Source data

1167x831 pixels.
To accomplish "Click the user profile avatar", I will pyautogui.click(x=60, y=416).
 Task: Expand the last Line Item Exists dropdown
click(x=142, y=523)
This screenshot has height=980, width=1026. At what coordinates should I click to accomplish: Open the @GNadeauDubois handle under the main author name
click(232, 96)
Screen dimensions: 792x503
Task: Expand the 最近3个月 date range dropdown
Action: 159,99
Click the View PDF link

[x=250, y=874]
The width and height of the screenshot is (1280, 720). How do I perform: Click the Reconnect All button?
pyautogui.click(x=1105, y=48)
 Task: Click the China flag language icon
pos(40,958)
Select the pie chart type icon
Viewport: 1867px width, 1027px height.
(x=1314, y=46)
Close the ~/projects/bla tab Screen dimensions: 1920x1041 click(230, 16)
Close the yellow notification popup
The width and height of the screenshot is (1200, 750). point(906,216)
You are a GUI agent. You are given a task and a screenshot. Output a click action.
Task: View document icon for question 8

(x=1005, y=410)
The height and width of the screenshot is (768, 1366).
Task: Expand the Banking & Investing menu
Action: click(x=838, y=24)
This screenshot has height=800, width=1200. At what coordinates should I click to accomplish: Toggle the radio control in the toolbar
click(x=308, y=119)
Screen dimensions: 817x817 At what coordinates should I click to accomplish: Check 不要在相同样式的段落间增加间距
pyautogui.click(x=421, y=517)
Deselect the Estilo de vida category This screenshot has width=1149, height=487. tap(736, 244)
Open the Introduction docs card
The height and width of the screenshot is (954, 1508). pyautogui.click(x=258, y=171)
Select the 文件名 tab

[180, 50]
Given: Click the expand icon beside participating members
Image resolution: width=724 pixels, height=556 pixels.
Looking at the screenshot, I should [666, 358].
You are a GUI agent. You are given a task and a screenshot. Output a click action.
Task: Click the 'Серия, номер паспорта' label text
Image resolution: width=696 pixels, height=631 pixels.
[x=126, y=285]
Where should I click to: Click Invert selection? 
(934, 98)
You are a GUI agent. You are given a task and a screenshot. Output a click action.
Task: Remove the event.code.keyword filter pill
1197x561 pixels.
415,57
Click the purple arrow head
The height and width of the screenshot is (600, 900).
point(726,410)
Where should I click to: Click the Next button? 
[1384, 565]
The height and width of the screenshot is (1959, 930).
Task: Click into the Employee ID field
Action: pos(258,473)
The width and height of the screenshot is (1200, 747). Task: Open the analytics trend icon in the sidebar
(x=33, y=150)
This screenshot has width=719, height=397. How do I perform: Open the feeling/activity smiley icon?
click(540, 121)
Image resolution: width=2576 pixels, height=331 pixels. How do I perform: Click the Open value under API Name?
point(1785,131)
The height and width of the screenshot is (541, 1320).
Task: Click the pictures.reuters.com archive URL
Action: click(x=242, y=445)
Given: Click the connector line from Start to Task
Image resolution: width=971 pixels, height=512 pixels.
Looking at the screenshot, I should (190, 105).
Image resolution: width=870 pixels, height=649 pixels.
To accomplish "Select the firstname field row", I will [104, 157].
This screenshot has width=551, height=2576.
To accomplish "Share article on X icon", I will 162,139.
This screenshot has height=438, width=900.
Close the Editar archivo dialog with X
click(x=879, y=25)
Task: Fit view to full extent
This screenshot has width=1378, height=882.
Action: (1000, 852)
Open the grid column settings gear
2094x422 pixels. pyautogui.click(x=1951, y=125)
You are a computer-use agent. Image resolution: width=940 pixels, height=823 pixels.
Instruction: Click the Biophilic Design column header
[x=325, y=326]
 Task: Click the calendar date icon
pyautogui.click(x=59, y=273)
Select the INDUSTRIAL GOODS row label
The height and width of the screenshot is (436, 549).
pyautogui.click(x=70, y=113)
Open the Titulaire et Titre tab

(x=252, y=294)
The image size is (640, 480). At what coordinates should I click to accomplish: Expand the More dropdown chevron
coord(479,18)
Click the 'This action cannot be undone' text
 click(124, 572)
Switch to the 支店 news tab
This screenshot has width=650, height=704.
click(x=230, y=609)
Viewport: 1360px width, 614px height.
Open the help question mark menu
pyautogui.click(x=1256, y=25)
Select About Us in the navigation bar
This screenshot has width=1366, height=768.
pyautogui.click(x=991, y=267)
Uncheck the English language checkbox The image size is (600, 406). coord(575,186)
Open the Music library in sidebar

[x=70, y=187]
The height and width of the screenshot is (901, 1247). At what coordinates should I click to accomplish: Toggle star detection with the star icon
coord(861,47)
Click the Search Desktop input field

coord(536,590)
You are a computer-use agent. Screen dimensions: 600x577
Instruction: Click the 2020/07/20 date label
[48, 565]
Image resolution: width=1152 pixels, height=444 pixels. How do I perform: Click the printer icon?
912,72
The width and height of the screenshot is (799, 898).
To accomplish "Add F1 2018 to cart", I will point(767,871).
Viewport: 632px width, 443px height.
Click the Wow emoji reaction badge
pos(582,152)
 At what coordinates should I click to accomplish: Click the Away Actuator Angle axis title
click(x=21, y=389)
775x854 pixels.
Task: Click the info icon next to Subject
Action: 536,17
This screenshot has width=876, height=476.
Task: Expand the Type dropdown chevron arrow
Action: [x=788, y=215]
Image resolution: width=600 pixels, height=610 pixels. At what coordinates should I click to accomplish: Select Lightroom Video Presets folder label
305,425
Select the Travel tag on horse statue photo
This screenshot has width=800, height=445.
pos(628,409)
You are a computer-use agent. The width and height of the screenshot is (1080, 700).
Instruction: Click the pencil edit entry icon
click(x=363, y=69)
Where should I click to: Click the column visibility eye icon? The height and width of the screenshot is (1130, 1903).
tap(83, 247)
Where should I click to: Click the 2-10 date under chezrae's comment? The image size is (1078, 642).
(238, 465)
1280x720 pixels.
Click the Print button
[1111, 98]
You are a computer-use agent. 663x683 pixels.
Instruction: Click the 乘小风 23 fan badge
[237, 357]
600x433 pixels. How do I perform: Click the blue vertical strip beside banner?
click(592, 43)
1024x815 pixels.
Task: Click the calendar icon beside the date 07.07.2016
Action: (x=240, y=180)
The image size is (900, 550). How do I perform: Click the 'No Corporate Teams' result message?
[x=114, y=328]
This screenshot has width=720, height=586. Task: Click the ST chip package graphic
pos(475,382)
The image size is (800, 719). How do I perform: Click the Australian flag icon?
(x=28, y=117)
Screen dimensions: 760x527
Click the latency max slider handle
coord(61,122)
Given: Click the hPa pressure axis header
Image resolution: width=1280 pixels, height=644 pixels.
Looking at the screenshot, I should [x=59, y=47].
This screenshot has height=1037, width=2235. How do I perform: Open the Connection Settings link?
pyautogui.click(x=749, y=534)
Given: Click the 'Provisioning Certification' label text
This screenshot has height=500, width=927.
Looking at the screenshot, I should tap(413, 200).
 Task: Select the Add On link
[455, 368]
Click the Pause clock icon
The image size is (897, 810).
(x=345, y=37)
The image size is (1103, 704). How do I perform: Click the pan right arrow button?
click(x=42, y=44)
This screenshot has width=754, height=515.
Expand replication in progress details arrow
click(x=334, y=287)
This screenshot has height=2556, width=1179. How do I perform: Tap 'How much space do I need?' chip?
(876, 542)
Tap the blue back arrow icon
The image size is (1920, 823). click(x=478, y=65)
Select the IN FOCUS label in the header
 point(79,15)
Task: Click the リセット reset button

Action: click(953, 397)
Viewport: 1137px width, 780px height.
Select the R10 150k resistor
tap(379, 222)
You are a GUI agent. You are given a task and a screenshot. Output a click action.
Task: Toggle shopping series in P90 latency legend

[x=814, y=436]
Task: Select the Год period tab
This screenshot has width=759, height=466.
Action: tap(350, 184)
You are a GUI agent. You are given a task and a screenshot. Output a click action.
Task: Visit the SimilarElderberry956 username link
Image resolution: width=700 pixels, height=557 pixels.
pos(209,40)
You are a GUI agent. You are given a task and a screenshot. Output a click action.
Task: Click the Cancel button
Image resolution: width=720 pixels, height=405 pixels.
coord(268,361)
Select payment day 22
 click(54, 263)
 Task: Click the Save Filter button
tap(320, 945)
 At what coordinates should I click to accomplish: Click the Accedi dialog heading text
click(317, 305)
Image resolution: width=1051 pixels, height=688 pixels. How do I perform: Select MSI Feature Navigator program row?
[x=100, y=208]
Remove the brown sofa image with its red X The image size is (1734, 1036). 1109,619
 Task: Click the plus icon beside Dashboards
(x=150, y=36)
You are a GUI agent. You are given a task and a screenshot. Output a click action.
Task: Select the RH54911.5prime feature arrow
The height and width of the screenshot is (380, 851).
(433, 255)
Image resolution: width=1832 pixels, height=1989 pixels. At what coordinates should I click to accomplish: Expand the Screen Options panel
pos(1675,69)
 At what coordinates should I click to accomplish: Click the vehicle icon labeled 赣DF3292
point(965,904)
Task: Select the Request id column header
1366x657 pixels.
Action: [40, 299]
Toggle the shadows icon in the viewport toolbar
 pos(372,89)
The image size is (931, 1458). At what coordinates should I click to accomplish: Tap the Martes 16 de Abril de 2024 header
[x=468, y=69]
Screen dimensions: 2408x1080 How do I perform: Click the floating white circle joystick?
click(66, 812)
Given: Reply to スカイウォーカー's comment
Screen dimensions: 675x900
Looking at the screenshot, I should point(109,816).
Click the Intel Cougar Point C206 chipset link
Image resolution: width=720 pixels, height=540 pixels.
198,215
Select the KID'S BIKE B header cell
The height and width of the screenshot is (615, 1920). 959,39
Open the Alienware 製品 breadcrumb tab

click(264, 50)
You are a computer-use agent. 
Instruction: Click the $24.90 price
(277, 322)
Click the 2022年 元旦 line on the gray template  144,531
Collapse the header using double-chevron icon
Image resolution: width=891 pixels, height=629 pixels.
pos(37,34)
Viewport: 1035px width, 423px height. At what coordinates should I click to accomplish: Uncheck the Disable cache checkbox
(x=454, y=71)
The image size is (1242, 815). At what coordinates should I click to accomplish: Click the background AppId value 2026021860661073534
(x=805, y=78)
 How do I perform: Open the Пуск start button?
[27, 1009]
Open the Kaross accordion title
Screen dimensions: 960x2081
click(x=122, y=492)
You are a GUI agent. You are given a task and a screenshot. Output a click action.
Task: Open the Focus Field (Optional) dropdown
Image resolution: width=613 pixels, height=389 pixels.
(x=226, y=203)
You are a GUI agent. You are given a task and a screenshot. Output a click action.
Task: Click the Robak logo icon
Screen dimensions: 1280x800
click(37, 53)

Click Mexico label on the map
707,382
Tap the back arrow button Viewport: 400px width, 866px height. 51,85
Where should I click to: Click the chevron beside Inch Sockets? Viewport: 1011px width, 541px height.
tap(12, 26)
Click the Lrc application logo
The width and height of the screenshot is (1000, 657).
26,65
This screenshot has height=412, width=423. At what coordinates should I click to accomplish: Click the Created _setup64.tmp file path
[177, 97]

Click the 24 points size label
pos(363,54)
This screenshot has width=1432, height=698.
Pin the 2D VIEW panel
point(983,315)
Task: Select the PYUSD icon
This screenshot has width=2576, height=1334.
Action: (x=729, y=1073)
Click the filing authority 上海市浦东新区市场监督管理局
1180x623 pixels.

**ASSIGNED TASK:**
Report every line in the data above in which the word "computer" appears.

**RESPONSE BELOW:**
You are a computer-use agent. Image resolution: width=940 pixels, height=823 pixels.
You are a computer-use agent. Screen dimensions: 600x577
You are a computer-use agent. The width and height of the screenshot is (1080, 700).
You are a computer-use agent. 663x683 pixels.
You are a computer-use agent. 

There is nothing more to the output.